Data on locating visible targets:
::::
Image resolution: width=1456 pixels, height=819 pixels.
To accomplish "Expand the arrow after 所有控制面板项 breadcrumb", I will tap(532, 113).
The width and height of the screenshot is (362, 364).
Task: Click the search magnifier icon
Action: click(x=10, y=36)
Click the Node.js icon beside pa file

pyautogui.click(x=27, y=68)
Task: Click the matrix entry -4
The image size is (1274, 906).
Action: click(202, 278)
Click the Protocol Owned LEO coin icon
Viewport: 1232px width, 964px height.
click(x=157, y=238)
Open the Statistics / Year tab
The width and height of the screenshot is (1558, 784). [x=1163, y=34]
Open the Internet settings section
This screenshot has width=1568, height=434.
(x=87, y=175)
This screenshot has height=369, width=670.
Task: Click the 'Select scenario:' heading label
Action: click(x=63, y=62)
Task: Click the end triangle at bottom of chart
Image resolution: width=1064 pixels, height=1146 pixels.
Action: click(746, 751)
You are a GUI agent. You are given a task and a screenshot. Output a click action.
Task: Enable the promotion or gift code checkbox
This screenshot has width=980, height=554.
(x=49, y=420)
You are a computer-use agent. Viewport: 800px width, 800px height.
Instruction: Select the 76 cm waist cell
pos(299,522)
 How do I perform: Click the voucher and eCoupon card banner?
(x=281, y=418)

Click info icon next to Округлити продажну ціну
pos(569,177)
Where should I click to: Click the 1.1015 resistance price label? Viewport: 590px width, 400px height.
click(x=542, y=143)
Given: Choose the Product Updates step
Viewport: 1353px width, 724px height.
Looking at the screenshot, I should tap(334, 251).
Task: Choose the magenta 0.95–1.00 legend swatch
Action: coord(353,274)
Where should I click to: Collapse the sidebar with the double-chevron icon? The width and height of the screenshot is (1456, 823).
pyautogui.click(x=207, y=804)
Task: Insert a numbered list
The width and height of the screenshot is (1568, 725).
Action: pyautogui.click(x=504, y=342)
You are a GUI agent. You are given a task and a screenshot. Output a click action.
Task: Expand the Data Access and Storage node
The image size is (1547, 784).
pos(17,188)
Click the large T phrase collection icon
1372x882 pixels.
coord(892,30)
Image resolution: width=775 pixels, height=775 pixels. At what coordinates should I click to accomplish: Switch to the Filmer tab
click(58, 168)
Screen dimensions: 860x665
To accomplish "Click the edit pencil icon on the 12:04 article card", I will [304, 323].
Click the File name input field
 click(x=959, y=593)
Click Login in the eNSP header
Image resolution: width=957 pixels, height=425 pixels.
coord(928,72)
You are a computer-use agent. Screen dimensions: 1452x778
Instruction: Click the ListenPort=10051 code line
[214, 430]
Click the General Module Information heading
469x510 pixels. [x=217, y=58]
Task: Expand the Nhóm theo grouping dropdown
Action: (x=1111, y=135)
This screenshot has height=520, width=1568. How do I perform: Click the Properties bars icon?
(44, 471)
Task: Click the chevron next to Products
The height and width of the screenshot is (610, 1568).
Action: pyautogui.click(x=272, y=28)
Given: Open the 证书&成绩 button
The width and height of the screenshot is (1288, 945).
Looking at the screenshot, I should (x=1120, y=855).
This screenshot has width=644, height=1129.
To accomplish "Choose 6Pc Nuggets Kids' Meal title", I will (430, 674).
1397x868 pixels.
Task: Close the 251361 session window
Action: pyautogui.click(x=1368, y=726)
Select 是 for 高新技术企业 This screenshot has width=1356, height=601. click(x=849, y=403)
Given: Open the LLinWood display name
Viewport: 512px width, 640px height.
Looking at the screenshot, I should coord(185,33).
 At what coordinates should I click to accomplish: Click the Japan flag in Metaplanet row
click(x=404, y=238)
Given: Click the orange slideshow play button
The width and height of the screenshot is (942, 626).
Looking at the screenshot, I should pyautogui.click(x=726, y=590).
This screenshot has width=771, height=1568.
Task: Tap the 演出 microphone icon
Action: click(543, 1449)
::::
_EXERCISE AIM:_
Show each line from the rows above that contains the word "next".

_OUTPUT OF THE EXERCISE:_
Click info icon next to Округлити продажну ціну
Task: Click the chevron next to Products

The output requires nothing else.